What this question is testing

Meaning in Context

Your task

Pin down exactly what the question asks about the passage — a detail, the author's view, the structure, or the main point — before looking at the choices.

Common trap

Answers that restate a true detail from the passage but don't answer the specific question being asked.

Winning move

Anticipate the answer in your own words from the passage, then find the choice that matches that prediction.

Reading along? Open the full official question in LawHub — we show a fragment here and keep the reasoning in our own words.

The question
24.

In saying that Temple’s supporting evidence lent his argument a “semblance of rigor” (third paragraph), the author most likely

Answer choices

  1. Out of Scope8% picked this

    despite his attempts to use strict scientific methodology, Temple's experimental findings regarding Calvaria major pits were not carefully derived and thus merely

    Out of Scope: strict methodology Out of Scope: not carefully derived We can't really support these specific claims that he attempted to use strict scientific methodology or that his experimental findings were not carefully derived. The passage is just saying that Temple had a couple pieces of circumstantial evidence that corroborated his theory, so it lent his theory "the aroma of being true".

  2. Too Strong: impossible / most exact5% picked this

    direct proof of a hypothesis of the sort Temple was investigating is virtually impossible to obtain, even with the

    We're told that direct proof was unattainable for the hypothesis he was pitching, that's it. We can't amplify that into some extreme idea that "for this sort of hypothesis, direct proof is always virtually impossible, even with the most exact measurements and observations". This answer should probably feel inherently trappy since it's grabbing language from the beginning of the sentence they're pointing us to.
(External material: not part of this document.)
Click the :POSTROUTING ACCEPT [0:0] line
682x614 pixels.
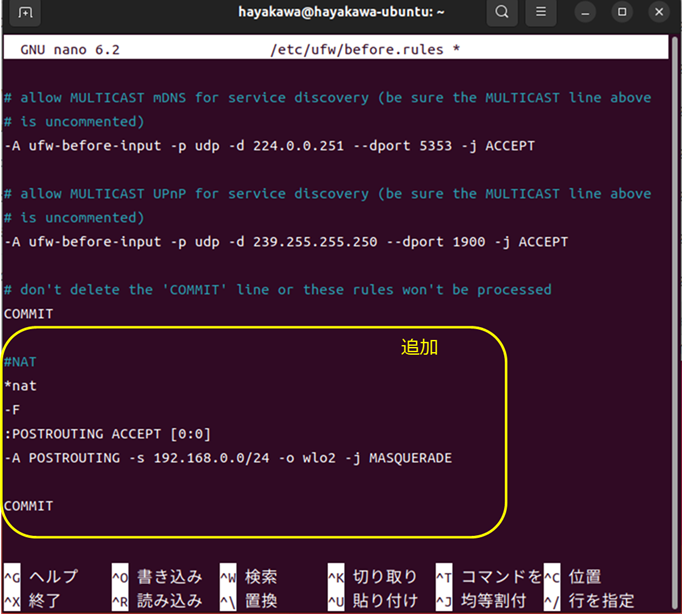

  3. Way Too Specific10% picked this

    in contrast to Temple's secondhand information concerning the age of the thirteen overmature Calvaria major trees he found, his experiments with turkeys and other

    The expression "semblance of rigor" is not specifically tied to 13 overmature trees or to experiments with turkeys. Temple had a hypothesis (a causal storyline) for why a certain tree was endangered. He gave this hypothesis a semblance of rigor (he gave it some slight corroboration) by estimating the abrasive force of the dodo's gizzard and by feeding pits from the endangered trees to turkeys. The author was not using "semblance of rigor" to convey a big gap in the scientific credibility between the info Temple had about the trees and the experiments he did with the turkeys.
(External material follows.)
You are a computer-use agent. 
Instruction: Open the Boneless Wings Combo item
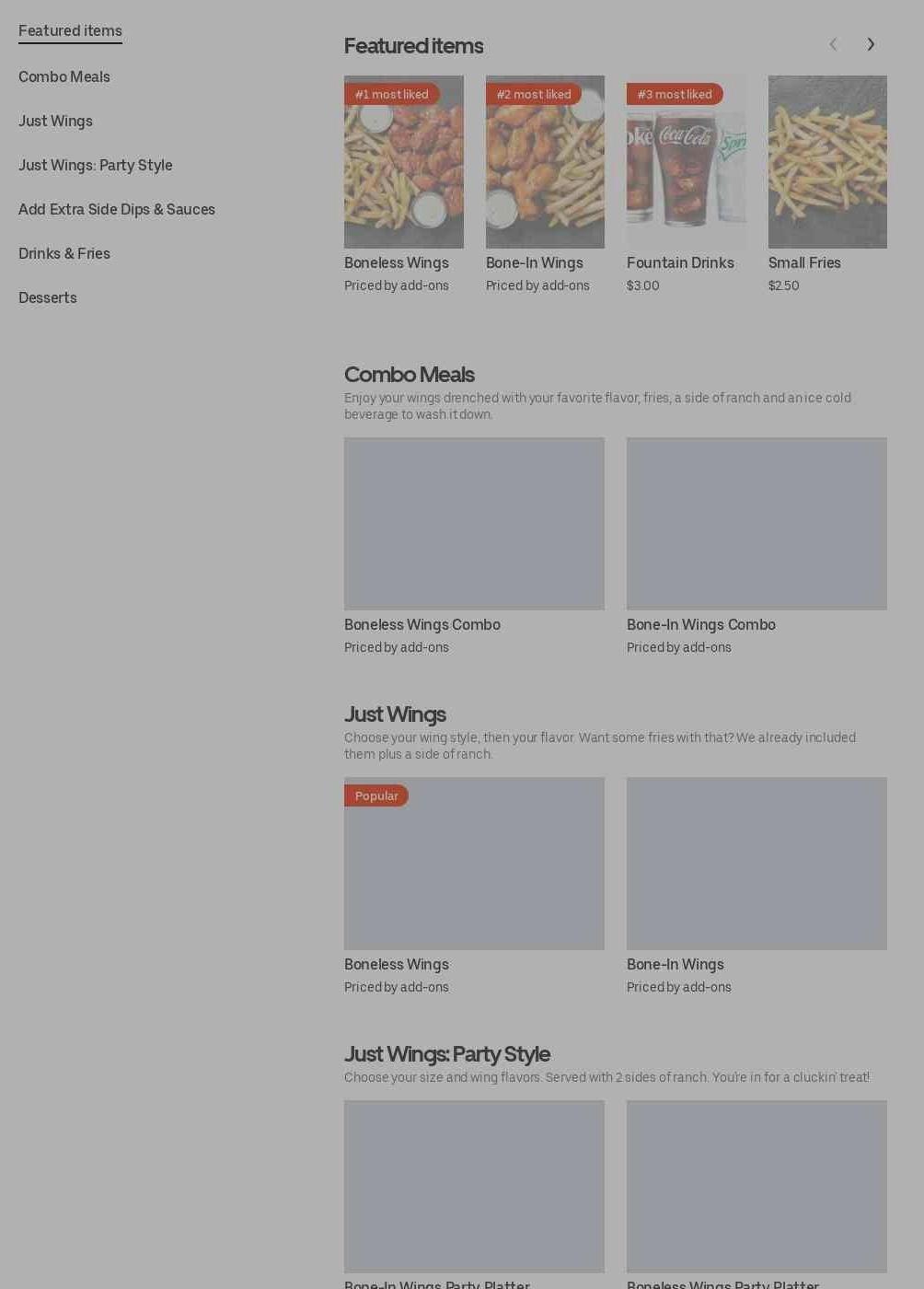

  4. Correct70% picked this

    in his experimentation on Calvaria major pits, Temple produced quantitative experimental results that superficially appeared to bolster the

    Why this is right

    "Superficially appeared to bolster the credibility of his hypothesis" is the gist we were looking for. Naturally, because this is a correct answer, the part we like is hidden towards the back end of the answer choice. Can we sign off on this front end wording? Did Temple produce quantitative experimental results? Yes, he estimated the abrasive force of a dodo's gizzard, that's quantitative. He also had test results determining the crush-resistant strength of Calvaria major pits. That's also a calculable value.

    Skill tested: Meaning in Context · how this choice captures the passage's function is the move to repeat next time.

  5. Too Positive6% picked this

    although the consensus among experts is that Temple's overall conclusion is mistaken, the scientific precision and the creativity

    The author is making a concession toward Temple, by saying "semblance of rigor". But it's not as positive as this answer is making it out to be. It's more like, "he wasn't a total clown", not like, "his precision and creativity are admirable!" The phrase "a semblance of rigor" is not really a compliment. It's saying, "This hypothesis was not totally unsupported. He was able to make it look like what he was doing had actual scientific precision. (But it did not)." The author doesn't say anything complimentary about Temple in the whole passage. The closest it comes is "dramatic and intriguing", but that's not necessarily a compliment when we're talking about science.